Saved data entries:
--- start ---

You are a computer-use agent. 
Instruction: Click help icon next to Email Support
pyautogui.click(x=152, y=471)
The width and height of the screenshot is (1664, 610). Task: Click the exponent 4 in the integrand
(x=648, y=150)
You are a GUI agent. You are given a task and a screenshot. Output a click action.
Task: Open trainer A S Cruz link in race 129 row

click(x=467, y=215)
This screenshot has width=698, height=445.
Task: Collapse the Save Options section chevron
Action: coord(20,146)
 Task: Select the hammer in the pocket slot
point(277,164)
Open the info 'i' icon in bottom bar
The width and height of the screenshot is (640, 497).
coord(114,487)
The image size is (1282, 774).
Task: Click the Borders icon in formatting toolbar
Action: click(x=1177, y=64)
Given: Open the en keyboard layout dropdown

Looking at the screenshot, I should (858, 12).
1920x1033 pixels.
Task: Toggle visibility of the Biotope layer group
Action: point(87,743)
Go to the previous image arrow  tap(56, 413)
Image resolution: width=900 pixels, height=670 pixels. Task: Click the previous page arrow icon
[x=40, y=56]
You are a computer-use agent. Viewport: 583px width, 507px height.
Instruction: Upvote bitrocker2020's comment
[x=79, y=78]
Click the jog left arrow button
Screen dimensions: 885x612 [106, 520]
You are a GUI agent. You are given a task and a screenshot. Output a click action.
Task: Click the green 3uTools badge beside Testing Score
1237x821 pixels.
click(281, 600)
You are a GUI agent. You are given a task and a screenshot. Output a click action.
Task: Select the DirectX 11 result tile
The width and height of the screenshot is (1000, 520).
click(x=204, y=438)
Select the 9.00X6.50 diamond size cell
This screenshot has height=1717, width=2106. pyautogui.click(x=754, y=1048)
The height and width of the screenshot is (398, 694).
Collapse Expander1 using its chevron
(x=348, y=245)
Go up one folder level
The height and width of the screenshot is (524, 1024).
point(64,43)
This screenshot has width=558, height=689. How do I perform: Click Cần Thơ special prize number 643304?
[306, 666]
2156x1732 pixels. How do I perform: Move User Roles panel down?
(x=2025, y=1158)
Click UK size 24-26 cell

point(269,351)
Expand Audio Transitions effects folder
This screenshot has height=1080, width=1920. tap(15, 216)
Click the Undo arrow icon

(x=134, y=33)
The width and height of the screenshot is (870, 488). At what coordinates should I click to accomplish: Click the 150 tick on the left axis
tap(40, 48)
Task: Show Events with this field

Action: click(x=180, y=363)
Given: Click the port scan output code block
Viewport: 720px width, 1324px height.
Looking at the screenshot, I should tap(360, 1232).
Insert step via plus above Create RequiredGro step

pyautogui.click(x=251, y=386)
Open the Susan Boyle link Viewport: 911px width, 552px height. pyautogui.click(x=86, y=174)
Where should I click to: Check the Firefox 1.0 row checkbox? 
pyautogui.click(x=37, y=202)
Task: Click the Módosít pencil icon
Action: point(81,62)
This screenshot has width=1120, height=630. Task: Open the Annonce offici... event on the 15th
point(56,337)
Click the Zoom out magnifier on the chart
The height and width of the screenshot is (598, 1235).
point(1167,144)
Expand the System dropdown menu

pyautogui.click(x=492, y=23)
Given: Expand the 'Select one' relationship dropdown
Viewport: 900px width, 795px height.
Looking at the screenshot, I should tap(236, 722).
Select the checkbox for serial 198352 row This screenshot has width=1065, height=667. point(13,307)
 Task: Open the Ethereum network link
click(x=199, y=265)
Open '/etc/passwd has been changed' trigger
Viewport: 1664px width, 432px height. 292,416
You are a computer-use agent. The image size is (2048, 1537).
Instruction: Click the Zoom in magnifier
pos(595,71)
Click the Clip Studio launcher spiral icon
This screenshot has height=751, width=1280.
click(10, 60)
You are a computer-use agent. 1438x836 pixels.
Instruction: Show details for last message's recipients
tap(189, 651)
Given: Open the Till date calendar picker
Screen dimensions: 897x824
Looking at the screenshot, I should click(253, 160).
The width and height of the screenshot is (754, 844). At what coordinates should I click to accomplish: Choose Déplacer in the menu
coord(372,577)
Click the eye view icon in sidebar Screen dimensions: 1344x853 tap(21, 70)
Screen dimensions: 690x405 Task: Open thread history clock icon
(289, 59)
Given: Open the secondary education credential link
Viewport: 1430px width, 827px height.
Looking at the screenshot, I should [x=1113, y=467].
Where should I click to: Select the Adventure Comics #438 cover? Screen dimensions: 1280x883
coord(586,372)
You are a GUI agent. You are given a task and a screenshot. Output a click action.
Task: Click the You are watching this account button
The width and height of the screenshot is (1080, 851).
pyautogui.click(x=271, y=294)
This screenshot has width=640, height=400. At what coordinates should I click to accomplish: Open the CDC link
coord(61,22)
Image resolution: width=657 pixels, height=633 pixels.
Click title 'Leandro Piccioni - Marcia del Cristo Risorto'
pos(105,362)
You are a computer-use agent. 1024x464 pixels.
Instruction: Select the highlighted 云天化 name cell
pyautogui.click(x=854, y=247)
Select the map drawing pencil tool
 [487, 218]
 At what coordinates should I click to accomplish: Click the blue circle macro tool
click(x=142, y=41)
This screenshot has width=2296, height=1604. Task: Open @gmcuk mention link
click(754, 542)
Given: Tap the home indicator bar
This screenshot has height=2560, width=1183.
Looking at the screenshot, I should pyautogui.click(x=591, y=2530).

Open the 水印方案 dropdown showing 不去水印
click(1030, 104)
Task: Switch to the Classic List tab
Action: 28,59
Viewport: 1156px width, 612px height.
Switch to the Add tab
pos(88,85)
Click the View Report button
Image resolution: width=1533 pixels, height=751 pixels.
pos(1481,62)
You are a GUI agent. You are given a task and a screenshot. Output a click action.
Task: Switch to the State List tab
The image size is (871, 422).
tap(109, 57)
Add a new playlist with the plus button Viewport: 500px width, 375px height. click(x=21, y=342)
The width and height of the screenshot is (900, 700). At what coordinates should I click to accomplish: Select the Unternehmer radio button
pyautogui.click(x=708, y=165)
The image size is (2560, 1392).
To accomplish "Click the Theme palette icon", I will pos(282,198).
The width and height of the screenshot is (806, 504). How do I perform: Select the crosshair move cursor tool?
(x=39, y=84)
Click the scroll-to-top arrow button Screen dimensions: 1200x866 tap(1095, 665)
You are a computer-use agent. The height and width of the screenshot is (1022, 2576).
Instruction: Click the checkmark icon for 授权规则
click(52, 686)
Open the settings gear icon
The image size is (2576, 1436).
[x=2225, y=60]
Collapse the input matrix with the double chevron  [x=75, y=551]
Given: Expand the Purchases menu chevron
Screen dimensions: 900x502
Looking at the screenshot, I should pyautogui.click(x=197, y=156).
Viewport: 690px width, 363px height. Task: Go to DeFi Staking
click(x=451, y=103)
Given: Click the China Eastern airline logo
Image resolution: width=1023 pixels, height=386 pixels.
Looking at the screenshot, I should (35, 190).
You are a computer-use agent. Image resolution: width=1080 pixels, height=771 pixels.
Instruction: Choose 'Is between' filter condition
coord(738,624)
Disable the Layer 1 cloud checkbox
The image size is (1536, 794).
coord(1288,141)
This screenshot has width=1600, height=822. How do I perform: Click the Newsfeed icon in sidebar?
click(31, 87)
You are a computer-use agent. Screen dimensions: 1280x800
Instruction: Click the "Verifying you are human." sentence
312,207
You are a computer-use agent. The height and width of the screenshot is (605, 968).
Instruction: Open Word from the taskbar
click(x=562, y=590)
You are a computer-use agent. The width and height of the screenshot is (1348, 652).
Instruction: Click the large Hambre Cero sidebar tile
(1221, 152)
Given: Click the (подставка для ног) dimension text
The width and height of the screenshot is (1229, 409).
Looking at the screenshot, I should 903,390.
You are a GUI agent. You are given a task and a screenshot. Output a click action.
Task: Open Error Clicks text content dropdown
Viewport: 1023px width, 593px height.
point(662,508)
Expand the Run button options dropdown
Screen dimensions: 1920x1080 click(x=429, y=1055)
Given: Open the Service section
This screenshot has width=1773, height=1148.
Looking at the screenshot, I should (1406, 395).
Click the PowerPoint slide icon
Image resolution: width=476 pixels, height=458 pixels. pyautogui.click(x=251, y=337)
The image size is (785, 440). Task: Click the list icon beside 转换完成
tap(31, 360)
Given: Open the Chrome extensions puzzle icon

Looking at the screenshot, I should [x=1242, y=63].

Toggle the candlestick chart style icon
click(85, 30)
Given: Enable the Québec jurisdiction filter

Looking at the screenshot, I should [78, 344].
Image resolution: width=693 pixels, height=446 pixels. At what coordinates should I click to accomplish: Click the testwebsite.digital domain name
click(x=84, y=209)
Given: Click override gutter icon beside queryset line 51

--- end ---

| Aim |
Count the lines of the items above that contain the string "size", treating case as significant. Give only the number.

| Written response |
9